Writing in The Forward, Wildman says:
… when anti-Semitism is falsely applied, we must also stand up and decry it as defamation, as character assault, as unjust. That is why when we debase the term by using it as a rhetorical conceit against those with whom we disagree on policy matters, we have sullied our own promises to our grandparents. For if we dilute the term, if we render the label meaningless, defanged, we have failed ourselves, our legacy, our ancestors, our children.
Wildman goes on:
I am speaking of the recent rise of the bogeyman of anti-Semitism wielded to criticize everyone, from the American ambassador to Belgium (himself the Jewish son of a Holocaust survivor), who was trying to negotiate the uncomfortable lines of Muslim-Jewish conflict in modern Europe, to foreign policy bloggers at Media Matters for America and ThinkProgress, the online magazine housed at the left-leaning Center for American Progress.
The smear campaign against the Center for American Progress (CAP), orchestrated by the Israeli attack group NGO Monitor, included attempts to smear CAP bloggers Eli Clifton and Ali Gharib by association with The Electronic Intifada.

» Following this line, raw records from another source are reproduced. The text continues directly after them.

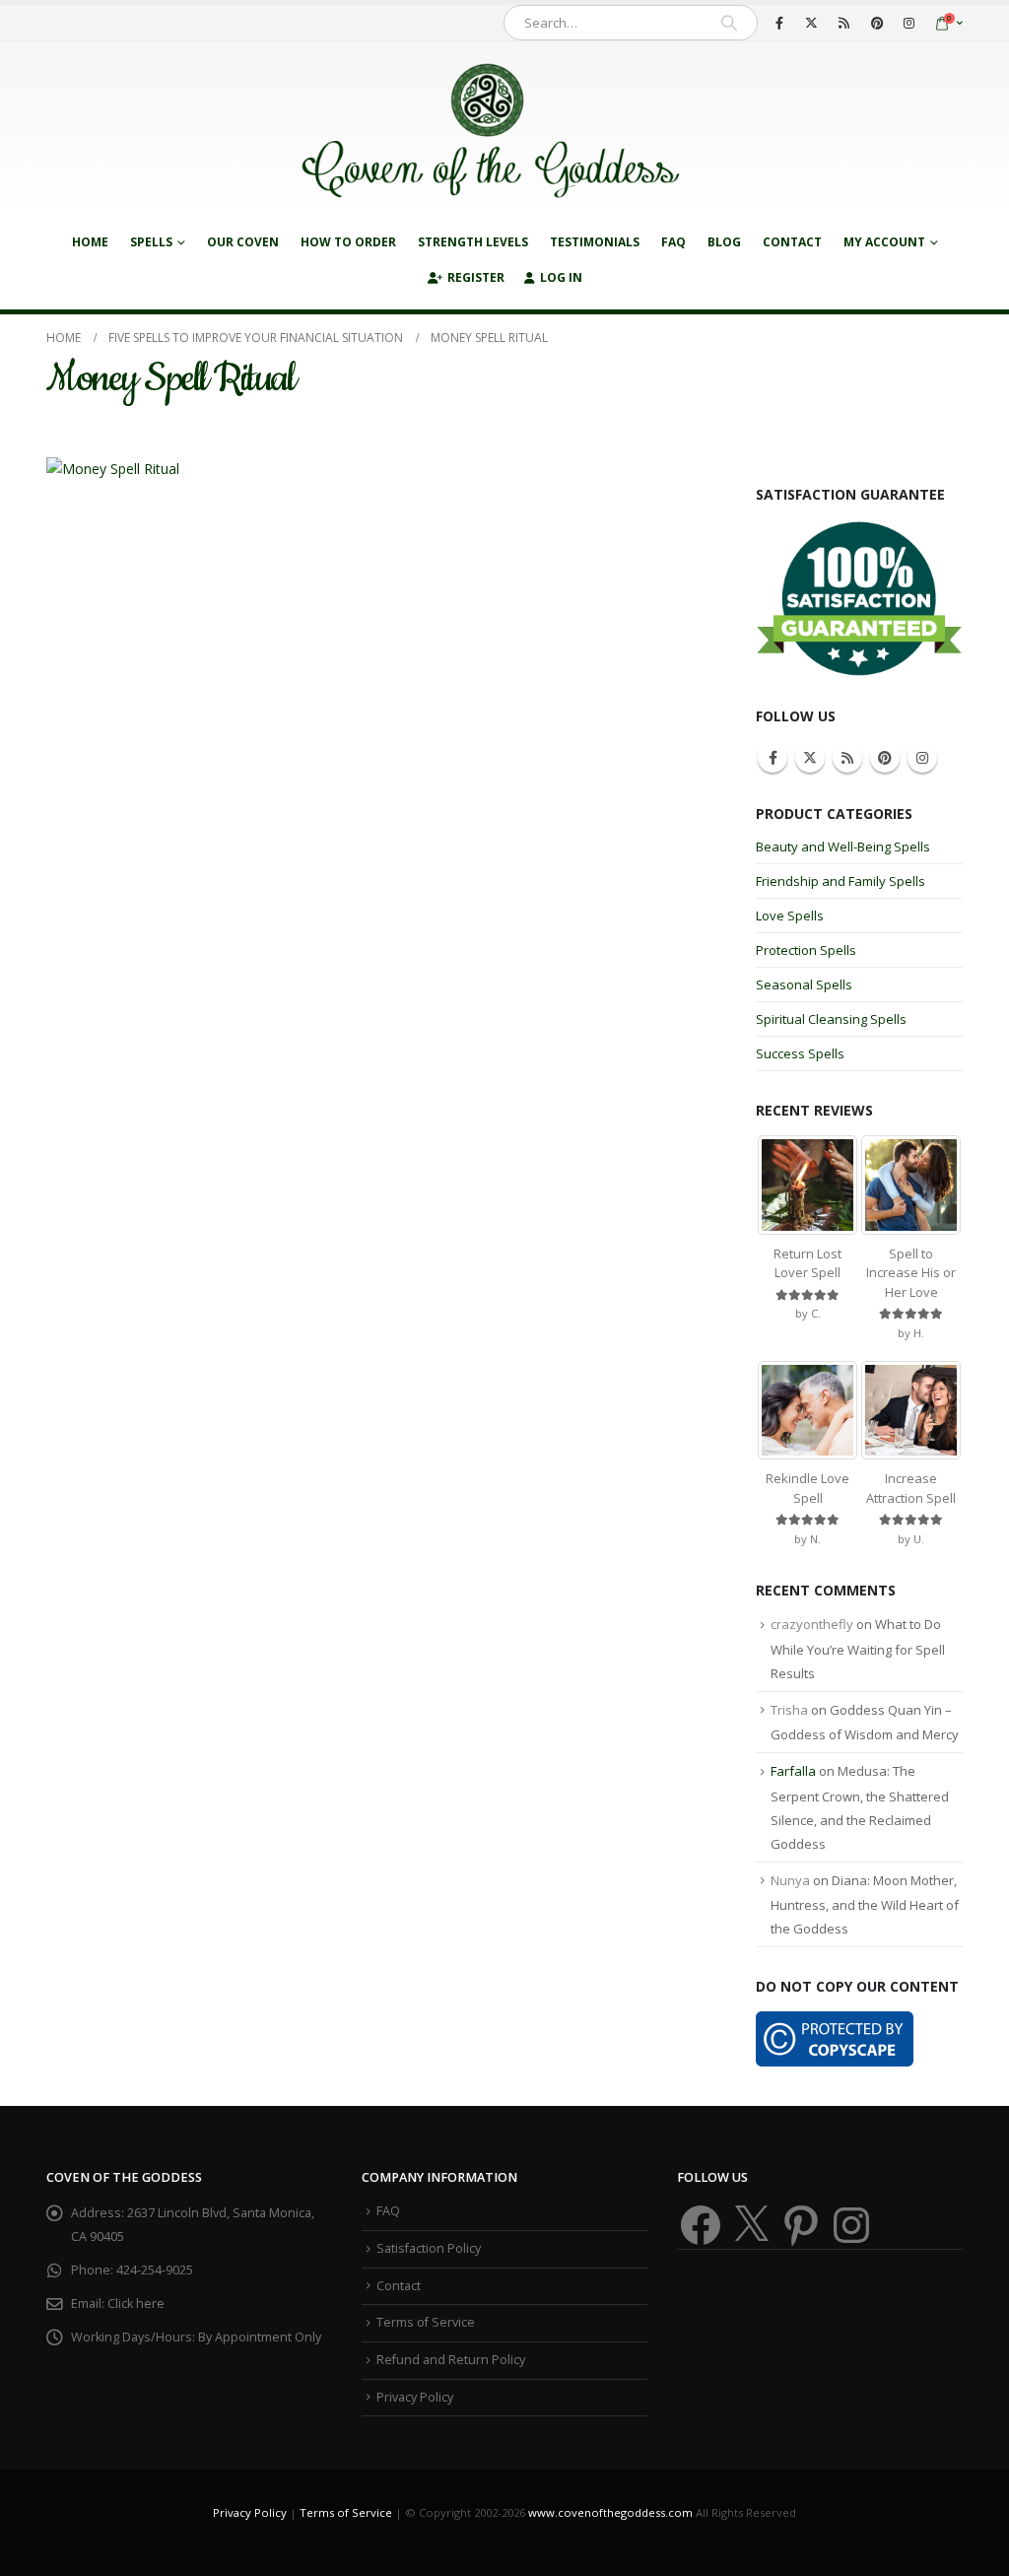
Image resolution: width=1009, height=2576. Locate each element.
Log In (561, 277)
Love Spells (790, 915)
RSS (847, 758)
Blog (724, 242)
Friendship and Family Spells (840, 881)
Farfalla (793, 1771)
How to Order (348, 242)
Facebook (772, 758)
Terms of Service (425, 2322)
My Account (884, 242)
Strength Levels (473, 242)
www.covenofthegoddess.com (610, 2512)
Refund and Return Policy (450, 2359)
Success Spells (800, 1053)
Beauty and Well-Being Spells (843, 846)
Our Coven (243, 242)
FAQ (673, 242)
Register (475, 277)
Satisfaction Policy (428, 2248)
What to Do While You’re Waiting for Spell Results (858, 1648)
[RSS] (844, 22)
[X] (812, 22)
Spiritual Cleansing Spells (831, 1019)
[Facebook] (779, 22)
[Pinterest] (877, 22)
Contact (792, 242)
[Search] (729, 22)
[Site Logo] (490, 132)
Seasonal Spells (804, 984)
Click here (136, 2303)
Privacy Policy (414, 2397)
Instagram (922, 758)
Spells (151, 242)
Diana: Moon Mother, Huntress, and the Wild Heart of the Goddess (865, 1904)
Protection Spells (806, 950)
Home (90, 242)
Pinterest (885, 758)
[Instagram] (909, 22)
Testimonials (594, 242)
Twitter (810, 758)
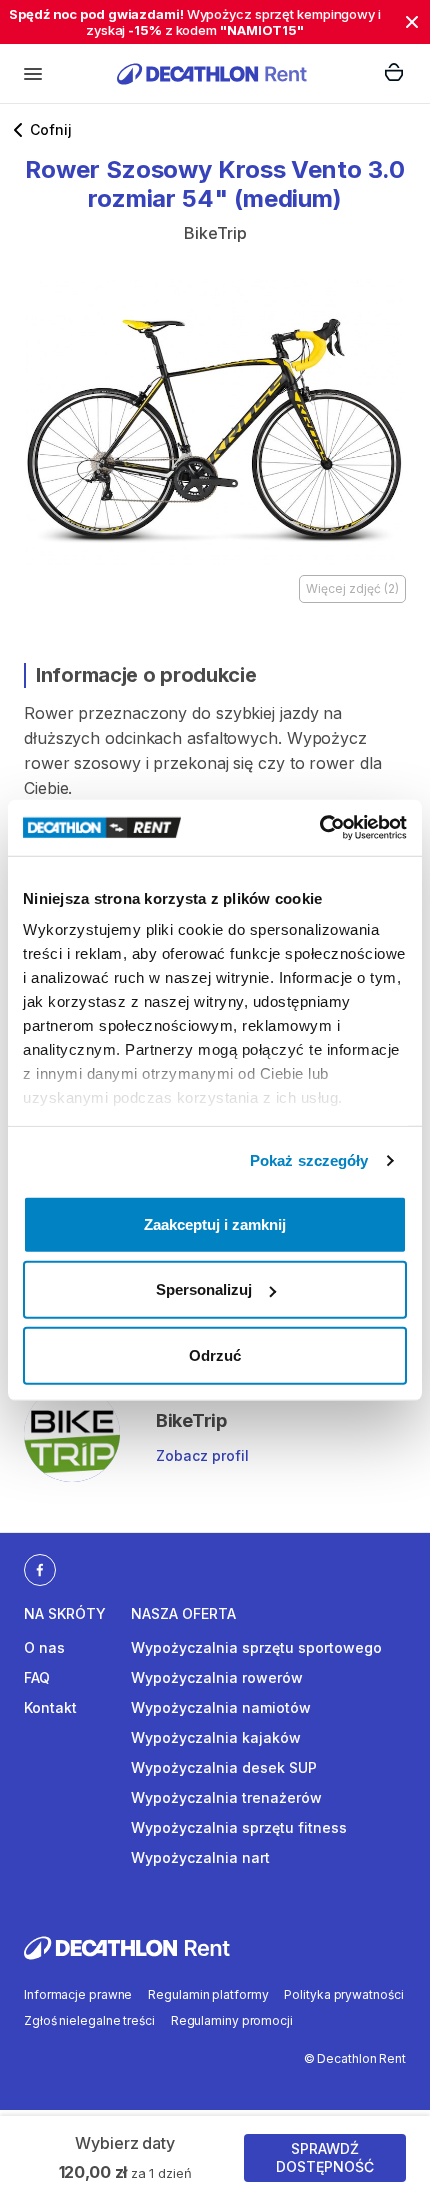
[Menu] (33, 74)
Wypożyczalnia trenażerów (226, 1797)
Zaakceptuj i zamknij (215, 1223)
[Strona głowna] (212, 73)
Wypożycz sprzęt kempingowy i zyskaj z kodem (195, 22)
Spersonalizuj (204, 1289)
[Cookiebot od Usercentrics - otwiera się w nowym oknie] (319, 828)
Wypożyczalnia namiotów (221, 1707)
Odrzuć (215, 1354)
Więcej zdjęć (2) (352, 588)
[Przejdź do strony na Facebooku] (40, 1569)
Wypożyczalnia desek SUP (224, 1767)
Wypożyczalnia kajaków (216, 1737)
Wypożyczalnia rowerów (217, 1677)
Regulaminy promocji (232, 2020)
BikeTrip (215, 233)
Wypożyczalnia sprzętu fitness (239, 1827)
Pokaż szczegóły (309, 1160)
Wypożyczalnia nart (200, 1857)
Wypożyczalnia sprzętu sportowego (256, 1647)
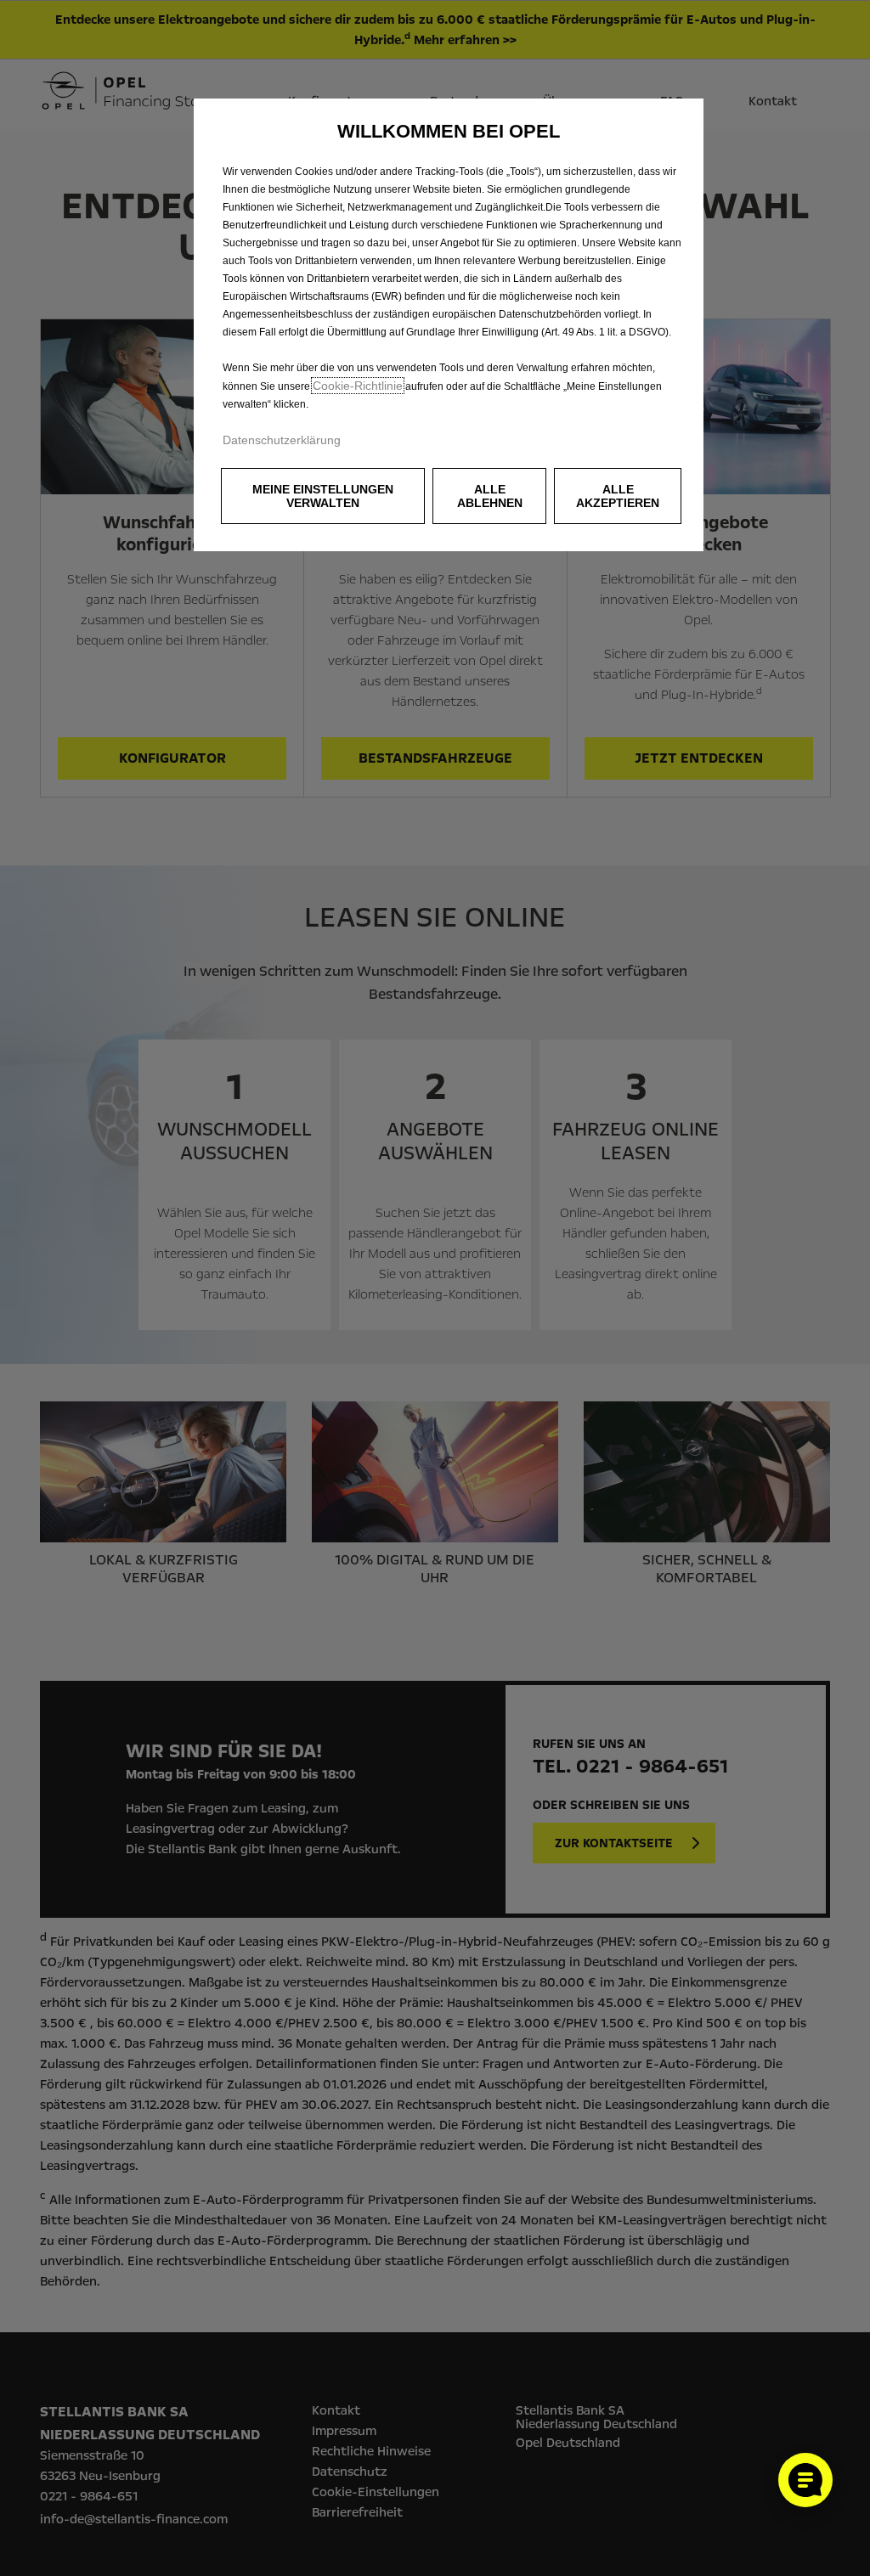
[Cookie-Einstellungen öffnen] (805, 2480)
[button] (323, 496)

What caught me when I read Wildman’s piece is that for her the universe of people being falsely smeared as anti-Semites appears to limited to Democratic Party apparatchiks. Has she not noticed that Palestinians are first and foremost the victims of this smear, that is when their existence is not being denied outright?
Can we look forward to the day when outraged liberals such as Sarah Wildman will also notice that Palestinians exist?